The control circuit 7 calculates and determines whether the print density is acceptable or not. 1st sheet B₀≧ D_B≧ B₁ Second sheet C₀≧ D_C≧ C₁  3rd sheet M₀≧ D_M≧ M₁ 4th sheet ・ ・ ・ Y₀≧ D_Y≧ Y₁ Take a picture of the register marks B, C, M, Y on the printed matter 20
Obtained image data D_B, D_C, D_M, D_YStrobos
The error due to the variation of the luminescence amount of the co-op is included. Only
Image data B of color sample 6 taken at the same time₀,
B₁, C₀, C₁, M₀, M₁, Y₀, Y₁As well as
Since the error is included, it can be canceled and neglected
Become.

[0015]

According to the present invention, it is possible to obtain a print monitoring apparatus capable of accurately measuring a color density without being affected by fluctuations in the amount of light emitted from a stroboscope, and capable of early detecting a slight change in color density.
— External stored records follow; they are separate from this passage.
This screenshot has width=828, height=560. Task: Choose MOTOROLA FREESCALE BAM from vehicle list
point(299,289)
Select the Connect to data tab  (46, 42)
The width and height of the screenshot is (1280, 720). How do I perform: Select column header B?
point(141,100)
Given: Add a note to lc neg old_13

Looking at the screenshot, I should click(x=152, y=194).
To be

[Brief description of the drawings]

FIG. 1 is a block diagram showing one embodiment of a configuration of a print monitoring device of the present invention.
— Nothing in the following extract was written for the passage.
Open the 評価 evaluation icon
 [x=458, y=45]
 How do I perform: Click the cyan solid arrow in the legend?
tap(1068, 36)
FIG. 2 is a diagram showing a monitor television screen in the first embodiment of the present invention.

FIG. 3 is an operation explanatory diagram of the embodiment.

FIG. 4 is an operation conceptual diagram of the embodiment.
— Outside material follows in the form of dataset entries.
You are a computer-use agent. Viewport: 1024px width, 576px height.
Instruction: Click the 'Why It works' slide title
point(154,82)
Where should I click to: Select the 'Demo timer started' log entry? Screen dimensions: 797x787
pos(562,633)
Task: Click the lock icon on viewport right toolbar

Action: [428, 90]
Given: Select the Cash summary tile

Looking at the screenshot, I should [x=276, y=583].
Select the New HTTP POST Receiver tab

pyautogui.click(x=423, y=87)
FIG. 5 is a diagram showing a monitor television screen in the second embodiment of the present invention.

FIG. 6 is an operation explanatory diagram of the embodiment.

[Explanation of symbols]

 1 ... video camera 6 ... color sample 7 ... control circuit 20 ... printed matter B, C, M, Y ... register mark

Claims (3)

[Claims] 1. A print monitoring apparatus having a control circuit for controlling and calculating signal processing, and irradiating a moving printed matter with a stroboscope to display a video of the printed matter taken by a video camera on a monitor television as a still image. In, in the reference value of the image data obtained by shooting the reference color with a video camera,
The control limit value of the color density is stored in advance in the control circuit, the color sample is placed in the shooting field of view of the video camera, and a part of the measurement area of the printed matter and the color sample are simultaneously shot, and the color sample is shot. The color sample image data obtained and the print image data obtained by photographing the printed matter are input to the control circuit, an error is calculated from the difference between the color sample image data and the reference value, and the error is subtracted from the print image data. A print monitoring apparatus, which determines whether or not the color density of a printed matter is acceptable by comparing the obtained correction value with a control limit value. 2. A print monitoring apparatus for irradiating a moving printed matter with a stroboscope and displaying the image of the printed matter taken by a video camera on a monitor television as a still image. Equipped with a color sample displaying the upper limit density and the lower limit density sample respectively, the color sample is placed in the field of view of the video camera, and a partial measurement area of the printed matter and the color sample are photographed at the same time. A print monitoring apparatus, which determines whether or not the density of the image data of the captured image data is between the upper limit density and the lower limit density of the image data of the color sample captured at the same time to determine whether the result is acceptable. 3. The print monitoring apparatus according to claim 1, wherein a part of the measurement area of the printed matter is a register mark provided on the printed matter.